Have the group sit in a circle and introduce themselves, picking a positive adjective that starts with the same letter as their name and explaining why they chose that one: "John Williams. I'm Jammin' John, because I like to play guitar and synthesizer." "Susan Reese. I'm Smart Susan because I plan on staying on the honor roll this year."

Follow this by passing around a bag of M&Ms. Each student takes an M&M each time the bag goes around, until all are gone. Explain that the colors have meanings: A red M&M means a favorite song, a blue means a favorite place to go, a yellow means a favorite animal. Go around the circle again, with each student choosing which of the M&Ms he's received to "answer" and then eat.

Roving Icebreakers

For these games, students wander around the classroom or gym interacting with each other. To play Detective, you need to make up a sheet of simple questions: Who has an unusual pet? Who's going to try out for basketball? Who went on a summer vacation to another state? Students interview each other and write down the names of the students who fit that category under the question. They learn interesting things about each other and have another chance to practice names.

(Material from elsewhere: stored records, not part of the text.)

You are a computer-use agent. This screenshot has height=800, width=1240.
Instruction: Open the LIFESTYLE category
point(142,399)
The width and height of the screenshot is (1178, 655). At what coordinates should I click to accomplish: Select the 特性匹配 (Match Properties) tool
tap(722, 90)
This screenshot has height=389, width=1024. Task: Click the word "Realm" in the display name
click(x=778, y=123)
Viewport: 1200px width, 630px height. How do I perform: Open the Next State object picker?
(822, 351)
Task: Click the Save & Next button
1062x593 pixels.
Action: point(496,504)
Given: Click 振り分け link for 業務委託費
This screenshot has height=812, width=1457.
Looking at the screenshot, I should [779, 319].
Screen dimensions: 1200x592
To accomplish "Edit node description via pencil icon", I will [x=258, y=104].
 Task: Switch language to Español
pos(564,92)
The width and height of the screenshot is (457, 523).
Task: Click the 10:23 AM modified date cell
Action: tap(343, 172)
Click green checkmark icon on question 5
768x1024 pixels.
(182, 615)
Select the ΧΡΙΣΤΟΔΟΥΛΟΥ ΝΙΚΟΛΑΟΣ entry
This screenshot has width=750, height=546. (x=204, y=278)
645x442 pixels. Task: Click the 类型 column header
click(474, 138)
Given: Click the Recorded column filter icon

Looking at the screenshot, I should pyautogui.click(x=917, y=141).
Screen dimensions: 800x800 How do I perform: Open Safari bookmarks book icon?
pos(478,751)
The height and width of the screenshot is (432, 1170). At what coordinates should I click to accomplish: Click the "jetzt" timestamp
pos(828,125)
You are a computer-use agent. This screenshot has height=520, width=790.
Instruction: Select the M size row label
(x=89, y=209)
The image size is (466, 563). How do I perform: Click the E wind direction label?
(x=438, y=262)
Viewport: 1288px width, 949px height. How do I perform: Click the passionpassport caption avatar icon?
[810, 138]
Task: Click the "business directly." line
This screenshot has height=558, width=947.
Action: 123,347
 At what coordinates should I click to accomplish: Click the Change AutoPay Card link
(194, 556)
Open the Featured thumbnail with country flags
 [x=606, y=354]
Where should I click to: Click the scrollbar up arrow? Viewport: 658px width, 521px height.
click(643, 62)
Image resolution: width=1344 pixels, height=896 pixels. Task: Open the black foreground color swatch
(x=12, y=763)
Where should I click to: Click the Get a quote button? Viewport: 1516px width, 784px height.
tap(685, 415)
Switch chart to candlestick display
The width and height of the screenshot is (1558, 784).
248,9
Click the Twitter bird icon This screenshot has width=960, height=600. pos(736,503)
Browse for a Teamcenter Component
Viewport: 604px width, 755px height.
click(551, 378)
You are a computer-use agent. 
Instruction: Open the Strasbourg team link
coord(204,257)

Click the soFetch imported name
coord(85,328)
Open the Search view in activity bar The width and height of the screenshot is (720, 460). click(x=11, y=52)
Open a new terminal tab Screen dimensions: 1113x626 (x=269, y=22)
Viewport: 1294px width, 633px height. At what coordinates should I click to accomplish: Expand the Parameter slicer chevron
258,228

Or, ask the students to line up in order of birth dates. They need to share information and work together to get the line right.

Hilarious Action Icebreakers

These are designed to get the group laughing together. As the students sit in a circle, explain that every time they hear a word that starts with "B" they need to stand up if they're sitting or sit down if they're standing. Then, start singing "My Bonnie Lies Over the Ocean." Speed up on the second verse.

Or, play a variation on musical chairs called Have You Ever. One person is "it" and stands in the middle of a circle that contains one less chair than the number of students. "It" asks a question that she thinks might apply to some of the group: Have you ever been late for school? Have you ever ridden a horse? The students who have done whatever it is have to get up and scramble for a chair while "it" scrambles to find a seat for herself; whoever remains standing gets to ask the next question.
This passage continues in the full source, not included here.